Legit Animation Chops

One of Rime’s smaller but impressive elements is the boy’s animations. Subtle mannerisms and a satisfying sense of weight when jumping and climbing made me assume motion-capture was responsible. Raul revealed the boy was entirely hand-animated by a three-person team led by veteran animator Sandra Christensen. Prior to Rime, Christensen’s animation credits include LucasArts titles including the Star Wars: Force Unleashed games and Monkey Island, as well as other titles such as Psychonauts. She also had a tenure at Pixar, having worked on A Bug’s Life.  

Rime 2 .jpg

A Blend of Cultural and Artistic Influences

Creating a game that meshes aspects of different cultures is important to Tequila Works. The small team consists of a melting pot of nationalities, religious backgrounds, and artistic tastes.
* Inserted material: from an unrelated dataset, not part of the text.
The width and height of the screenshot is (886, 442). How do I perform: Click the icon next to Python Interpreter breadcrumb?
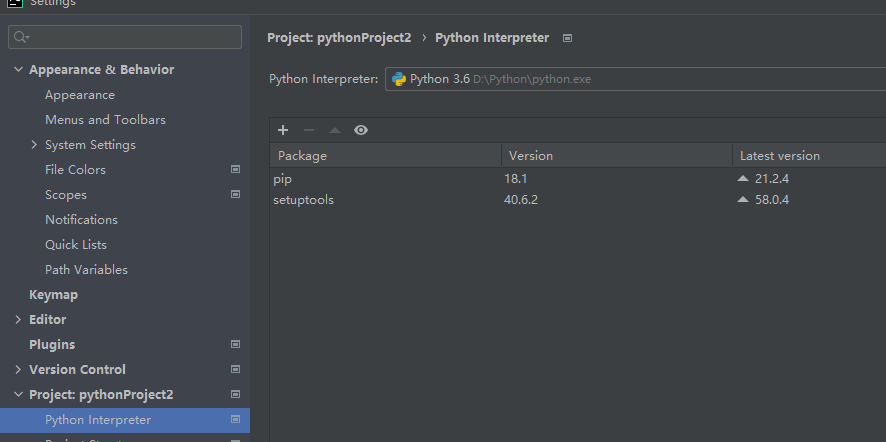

Rime’s aesthetic blends the individual artistic tastes and influences of the team members into a cohesive package. Raul explained, “Our art director was obsessed with The Master of Light, who is a 20th century Spanish painter. For other people it was Giorgio de Chirico who is the Italian architectural surrealist artist who inspired Team Ico. For other people, it was more like the surrealism of Dali and the negative space that he created. So in the end everything is mixed together.”

The architecture and color palette of the Mediterranean coast heavily influenced Rime’s presentation. “It's like going on holiday to Spain or Greece” said Rubio. While such sights are relatively common for the Madrid-based studio, Raul revealed that he hopes Rime will make what seems relatively ordinary to him and the team extraordinary to the rest of the world.

Childhood Experiences Drive Everything

Rime stars an adolescent boy, and Tequila Works is committed to capturing the whimsy that comes from experiencing life from the perspective of a child. Raul stated that one thing every person has in common is that we were all kids at one point. “So the key to understand Rime is trying to see the world with the eyes of a kid.” Rubio explained. “And you are a child again, you can do things that you did very naturally when you were a child that you forgot when you became an adult.” Raul said he believes that one of those forgotten traits is the ability to be amazed by your surroundings without overanalyzing them the way an adult likely would. Capturing that same sense of wonder when players explore the remnants of the island’s ancient civilization has been one of the team’s key goals.

To help realize that vision, Tequila Works studied videos of children playing in parks as a reference for how kids boldly attempt new challenges (especially when adults aren’t watching). Raul elaborated “You try to climb a tree now [you think], ‘Well if I try, I'm going to fall and [I’m] probably going to harm my hip, etc.’ But when you're a kid, you were not aware of the dangers of the world, right? Climbing a tree was something fun, not dangerous. That's the kind of inspiration for us.” Nearly every visible area in Rime can be reached by platforming, so Raul said he hopes that players channel that same child-like boldness when romping around the island.  

Rime’s controls and animation has been influenced by the protagonist’s young age as well. Raul explained that the balance of making the boy feel “fragile, but not literally helpless” was a balance the animation team was challenged to pull off. Every action needed to feel the way an 8-year old would, which Raul described as being “simple and complicated at the same time."

I took Rime for a spin in a hands-on session and came away itching to play more. The puzzles I encountered, which involved using the boy’s voice to activate statues, were enjoyable and fairly inventive. Tequila Works promised increasingly diverse and complex conundrums throughout the experience. Platforming felt great and offers an enjoyable physical challenge on top of the mental aspect. Most of all, Rime’s ambient soundtrack and calm atmosphere make it a genuinely relaxing journey. By the time I finished, I wanted nothing more than to melt away and continue knocking out puzzles at my leisure. If the full experience continues to evolve in exciting ways, Rime has the potential to be one of the year’s premier titles.

Rime launches this May for PlayStation 4, Xbox One, Nintendo Switch, and PC.